From paragraphs [0035] and [0036] of the chest tube anchor text below, list every reference numeral together with the part it labels.

# TEXT
▬▬▬

Presently preferred fill materials include fluids that can be
delivered via a syringe, such as water or air. Air is a presently
preferred fill material due to the fact that it does not add
appreciable weight to the anchor.
[0034] A fill line 18 is associated with the anchor for aiding the
provision of fluid to the interior 17 of the anchor 15. Fill line
18 may be of any suitable construction which provides for fluid
communication from a fill port 19 to the anchor interior 22. Fill
port 19 preferably comprises a port for receiving the tip 21 of
syringe 20 carrying fill material 22. Fill port 19 preferably
includes a spring valve 25 which allows communication to anchor 15
when actuated by tip 21 and which seals fluid-tight after
retraction of tip 21 from fill port 19. Fill material 22 is
deposited at fill port 19 until anchor member 15 is inflated to a
volume suitable for holding a device, such as a chest tube 10, in a
given orientation.
[0035] Fill port 19 may comprise a Luer-lock or like device for
insuring a secure mating of the fill port and a syringe. In
addition, fill port 19 may configured as a pressure balloon which
serves as a proxy for determining the pressure of anchor 15 when
anchor 15 is not visible to the user, e.g., when disposed inside
the chest of a patient.
[0036] Anchor member 15 is preferably moveable along at least a
length of the outside of chest tube 10. As will be appreciated, by
being moveable, anchor member may be positioned inside the chest of
a patient after an appropriate length of the chest tube 10 is
inserted. Thereafter, anchor may be filled as described above to
secure the chest tube 10 in its desired location without the need
for sutures.

▬▬▬

# SUPPLIED MATERIAL
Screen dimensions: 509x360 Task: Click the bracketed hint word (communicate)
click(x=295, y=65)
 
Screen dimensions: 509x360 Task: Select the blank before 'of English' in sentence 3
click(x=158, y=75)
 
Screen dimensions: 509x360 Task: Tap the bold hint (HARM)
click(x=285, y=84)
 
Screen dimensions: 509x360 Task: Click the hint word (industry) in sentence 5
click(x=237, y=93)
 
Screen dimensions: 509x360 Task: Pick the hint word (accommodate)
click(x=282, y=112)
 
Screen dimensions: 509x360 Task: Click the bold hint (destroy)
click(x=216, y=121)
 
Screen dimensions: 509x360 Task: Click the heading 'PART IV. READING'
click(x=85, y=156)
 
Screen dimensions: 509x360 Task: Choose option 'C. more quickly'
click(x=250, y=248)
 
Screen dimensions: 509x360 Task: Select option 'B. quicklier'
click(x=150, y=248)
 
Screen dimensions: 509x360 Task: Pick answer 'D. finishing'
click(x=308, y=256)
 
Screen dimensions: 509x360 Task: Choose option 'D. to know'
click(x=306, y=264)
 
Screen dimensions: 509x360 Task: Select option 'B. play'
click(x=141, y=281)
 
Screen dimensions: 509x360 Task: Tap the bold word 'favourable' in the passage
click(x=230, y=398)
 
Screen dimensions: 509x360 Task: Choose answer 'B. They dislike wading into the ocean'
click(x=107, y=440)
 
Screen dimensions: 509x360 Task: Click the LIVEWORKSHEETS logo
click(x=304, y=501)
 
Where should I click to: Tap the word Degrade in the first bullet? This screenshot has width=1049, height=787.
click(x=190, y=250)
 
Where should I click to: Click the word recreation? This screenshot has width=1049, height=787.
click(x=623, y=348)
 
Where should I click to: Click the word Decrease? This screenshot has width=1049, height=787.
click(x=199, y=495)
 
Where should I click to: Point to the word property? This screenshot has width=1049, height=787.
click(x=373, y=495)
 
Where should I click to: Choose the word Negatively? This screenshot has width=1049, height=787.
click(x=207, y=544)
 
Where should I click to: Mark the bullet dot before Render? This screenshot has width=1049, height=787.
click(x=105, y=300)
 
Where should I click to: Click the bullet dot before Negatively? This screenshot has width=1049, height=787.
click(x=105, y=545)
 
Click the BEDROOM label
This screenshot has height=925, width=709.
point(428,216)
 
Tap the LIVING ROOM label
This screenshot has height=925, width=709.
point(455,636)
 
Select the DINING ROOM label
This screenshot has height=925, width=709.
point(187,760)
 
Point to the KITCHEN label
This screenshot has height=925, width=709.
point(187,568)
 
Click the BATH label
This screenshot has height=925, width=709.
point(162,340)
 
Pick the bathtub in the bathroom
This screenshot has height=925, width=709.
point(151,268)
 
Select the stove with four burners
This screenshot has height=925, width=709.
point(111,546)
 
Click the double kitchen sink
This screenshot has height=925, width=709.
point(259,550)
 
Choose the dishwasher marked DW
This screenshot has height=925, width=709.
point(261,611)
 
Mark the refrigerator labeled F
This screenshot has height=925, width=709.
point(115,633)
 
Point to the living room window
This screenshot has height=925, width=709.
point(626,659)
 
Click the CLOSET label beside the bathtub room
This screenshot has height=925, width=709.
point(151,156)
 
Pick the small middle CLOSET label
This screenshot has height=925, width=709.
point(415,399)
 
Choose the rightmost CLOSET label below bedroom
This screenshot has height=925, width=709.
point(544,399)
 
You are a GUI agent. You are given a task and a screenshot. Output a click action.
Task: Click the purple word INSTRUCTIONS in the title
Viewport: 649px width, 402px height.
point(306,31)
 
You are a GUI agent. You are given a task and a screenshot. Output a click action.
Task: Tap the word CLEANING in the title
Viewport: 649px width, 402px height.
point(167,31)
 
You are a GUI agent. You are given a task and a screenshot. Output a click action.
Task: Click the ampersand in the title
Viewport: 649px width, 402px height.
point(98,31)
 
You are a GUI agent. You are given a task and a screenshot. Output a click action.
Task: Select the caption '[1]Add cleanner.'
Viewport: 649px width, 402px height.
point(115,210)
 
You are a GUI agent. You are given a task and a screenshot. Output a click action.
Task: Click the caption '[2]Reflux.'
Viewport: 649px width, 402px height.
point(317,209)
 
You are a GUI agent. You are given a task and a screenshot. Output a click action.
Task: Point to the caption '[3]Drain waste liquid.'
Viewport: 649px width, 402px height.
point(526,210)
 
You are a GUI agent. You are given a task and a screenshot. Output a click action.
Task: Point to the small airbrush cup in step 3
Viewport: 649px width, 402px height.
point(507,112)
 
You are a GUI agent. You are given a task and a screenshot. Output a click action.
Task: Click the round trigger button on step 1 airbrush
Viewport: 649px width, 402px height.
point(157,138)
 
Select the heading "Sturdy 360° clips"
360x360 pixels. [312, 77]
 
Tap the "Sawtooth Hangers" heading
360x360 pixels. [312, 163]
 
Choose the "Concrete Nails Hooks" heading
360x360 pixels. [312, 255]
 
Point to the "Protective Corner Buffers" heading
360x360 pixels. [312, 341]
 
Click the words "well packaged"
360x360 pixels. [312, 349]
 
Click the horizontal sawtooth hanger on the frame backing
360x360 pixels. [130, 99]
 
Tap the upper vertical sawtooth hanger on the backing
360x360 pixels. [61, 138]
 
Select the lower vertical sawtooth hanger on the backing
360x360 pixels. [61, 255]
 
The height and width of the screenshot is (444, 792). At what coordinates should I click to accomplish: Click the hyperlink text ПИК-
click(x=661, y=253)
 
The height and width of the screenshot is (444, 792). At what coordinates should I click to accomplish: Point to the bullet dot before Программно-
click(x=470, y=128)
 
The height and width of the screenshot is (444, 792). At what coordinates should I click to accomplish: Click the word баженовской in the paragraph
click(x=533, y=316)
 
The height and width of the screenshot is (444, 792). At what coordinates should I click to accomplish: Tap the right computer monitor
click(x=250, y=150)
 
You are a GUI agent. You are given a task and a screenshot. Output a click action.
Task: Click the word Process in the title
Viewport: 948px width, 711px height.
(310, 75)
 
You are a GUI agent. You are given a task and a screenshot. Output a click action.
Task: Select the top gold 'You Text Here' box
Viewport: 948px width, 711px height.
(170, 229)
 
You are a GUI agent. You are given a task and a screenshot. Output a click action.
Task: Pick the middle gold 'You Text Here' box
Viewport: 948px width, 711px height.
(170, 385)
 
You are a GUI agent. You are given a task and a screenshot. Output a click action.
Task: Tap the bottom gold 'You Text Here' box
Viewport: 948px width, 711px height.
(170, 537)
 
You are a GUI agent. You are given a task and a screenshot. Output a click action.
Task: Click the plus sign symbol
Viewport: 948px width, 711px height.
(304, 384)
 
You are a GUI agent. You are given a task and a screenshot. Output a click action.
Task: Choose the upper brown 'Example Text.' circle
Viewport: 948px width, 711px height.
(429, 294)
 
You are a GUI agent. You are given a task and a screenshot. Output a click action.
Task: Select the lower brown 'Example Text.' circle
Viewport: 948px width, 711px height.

▬▬▬

# RESPONSE AREA
19: fill port
15: anchor (also called anchor member)
10: chest tube